明王院は福山市の南西、国道2号線が芦田川を西に渡るとすぐの左手の山、川沿いの小さな山の中腹に建つ古いお寺だ。
この辺りを草戸千軒という。
そこは芦田川沿いに鎌倉から室町時代にかけ日本には珍しい一大都市(大規模集落)があったところ。
度々の洪水で消滅し、江戸時代の文献にのみに遺された今や幻の場所。
1930年代の川の付け替え工事の際、多量の古銭や中国陶磁器が発掘され、その存在は現実となった。
しかし、川の中州部分が「草戸千軒」と確認されたにとどまり、発掘調査が本格化する以前に遺跡は新しい川の流れの中に水没、幻の町となって消えてしまった。
(復元模型は福山駅前、広島県立歴史博物館)
見学した明王院五重塔は1348年の建立、本堂もまた1321年と書かれているから、まさに南北朝、後醍醐と尊氏の時代。

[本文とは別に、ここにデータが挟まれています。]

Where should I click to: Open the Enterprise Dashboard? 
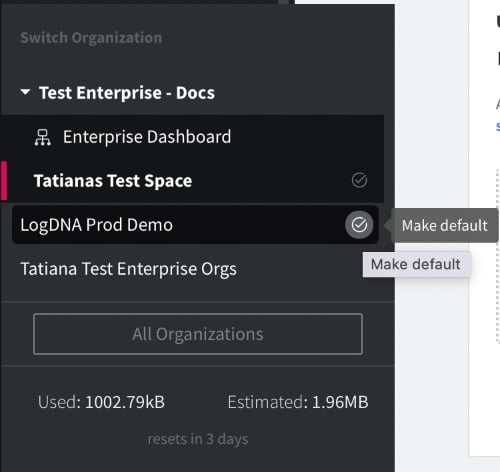[x=192, y=137]
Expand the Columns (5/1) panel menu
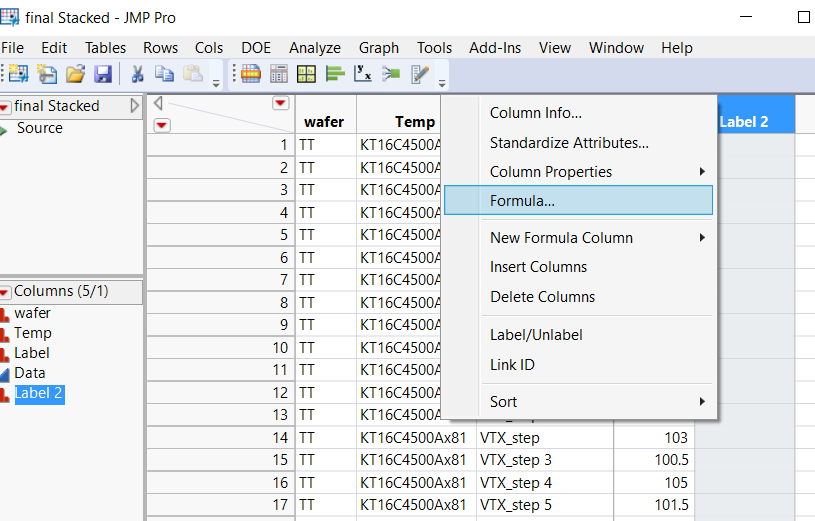Viewport: 815px width, 521px height. pyautogui.click(x=5, y=292)
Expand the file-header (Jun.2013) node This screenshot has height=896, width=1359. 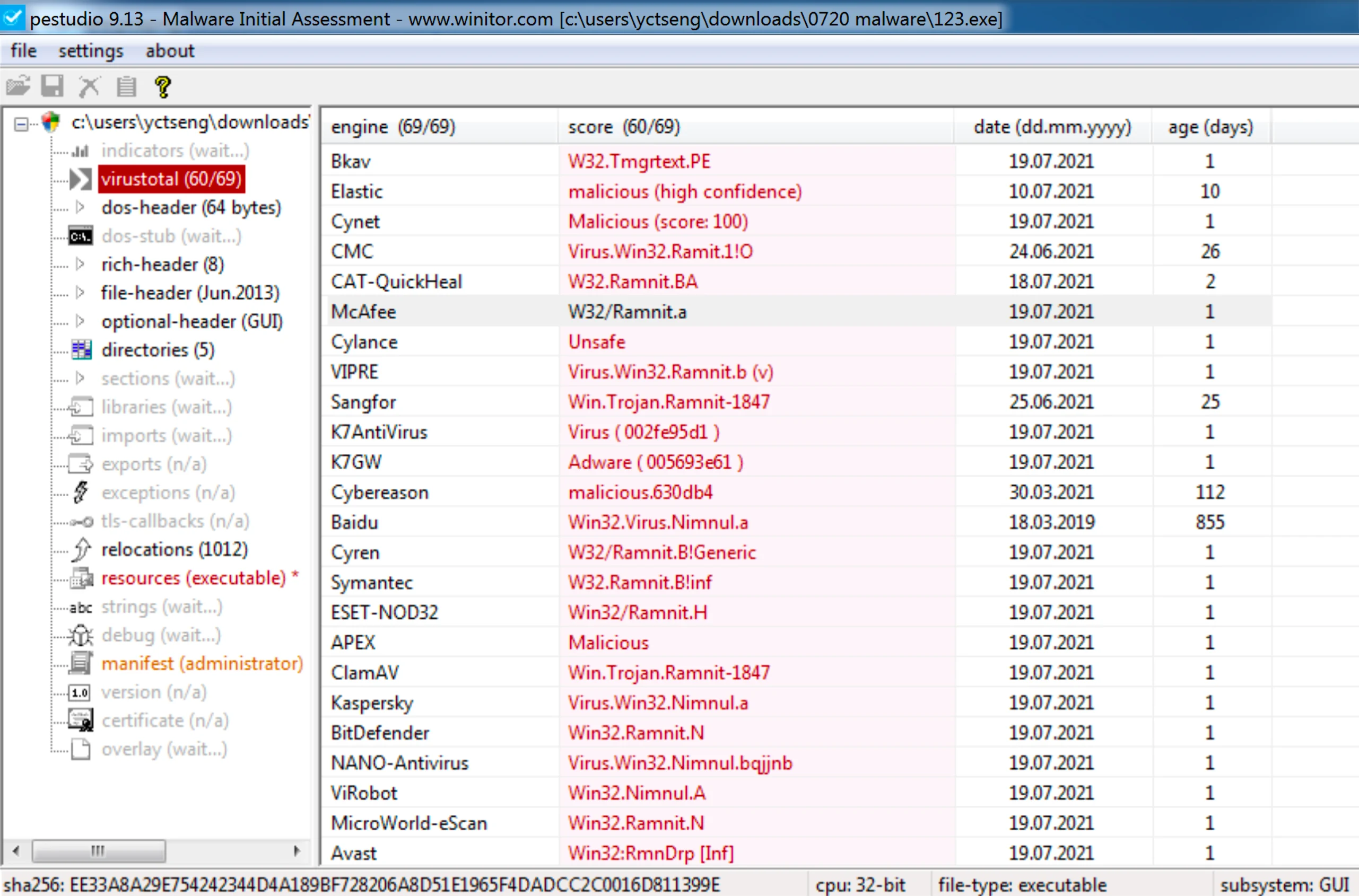coord(81,293)
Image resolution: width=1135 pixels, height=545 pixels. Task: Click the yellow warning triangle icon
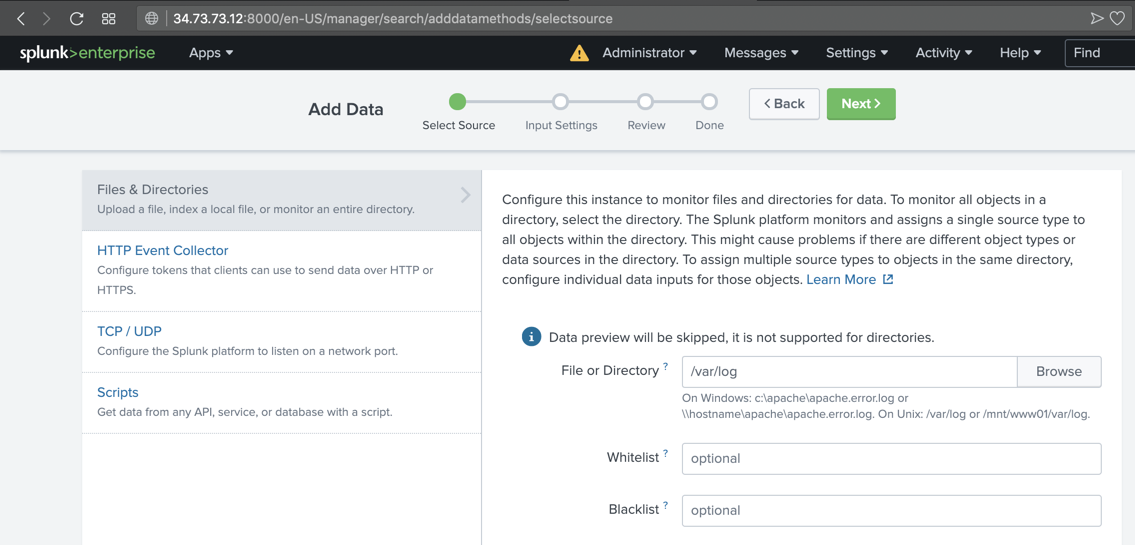[579, 53]
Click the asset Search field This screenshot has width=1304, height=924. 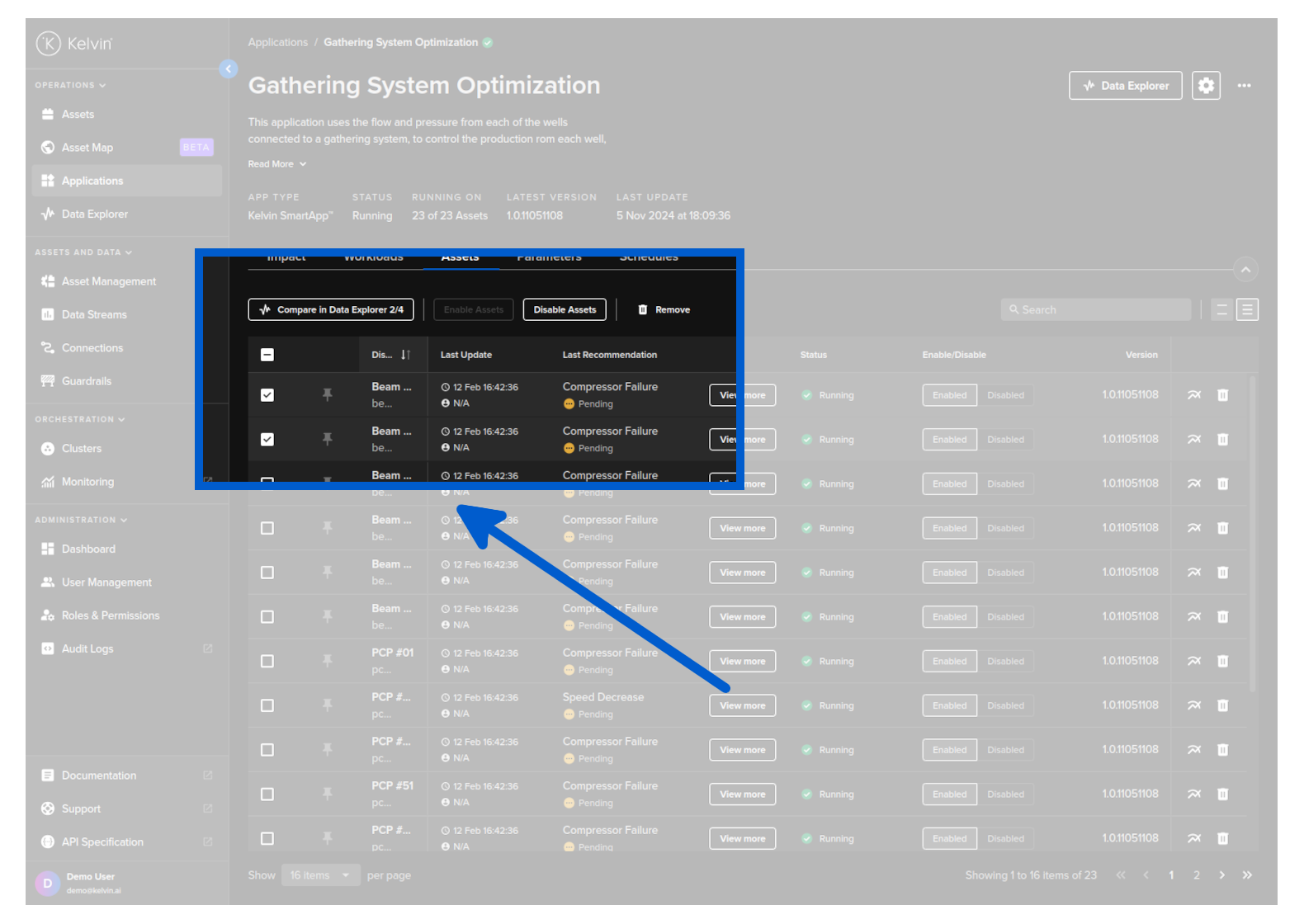click(1096, 310)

草戸千軒の家並みが塔の眼下に幾重にも重なり合っていたのではなかろうか。
寺伝では807年空海が開基したと言われるが、石段を登りきった境内は山地の割には広々とし、古刹の院というより、かっては多くの信仰を集めた力のある寺院ではなかったかと思われる。
その塔の美しさは驚くばかりだ。
本瓦葺の五重の屋根は全てが緩やかに大きく羽を広げ、その全体は「あおによし」、複雑にしかし、規則正しく自信ありげに支え持つ赤い組み物と緑の連子が色あせることなく陽に輝いている。
そのイメージは間違いなく幻の町と言われるこの町に住む庶民たちの富と安寧と栄光が作り上げたもの。
そんな建築がいまや忘れられたかのように深く覆われた木々の間から、子供たちが野球やサッカーで走り回る河川敷や整備された芦田川の水の流れを眺めている。
この塔の特徴は五層全てに丹念に回された擬宝珠高欄にある。
水平な高欄の流れを間斗束と三手先が垂直に三拍子を刻む、その上に正確に枝割りされ配られた六連音符のような垂木が天に終わるところで反りの強い軒先となり力強く斜めに切りあがっている。
そして、いつも思うんだ、日本の塔を見ていると音楽が聴こえる。
この塔もまた、ボクの好むハイドンのカルテット、その秩序とメロディーが感覚的に全く同じように感じられる。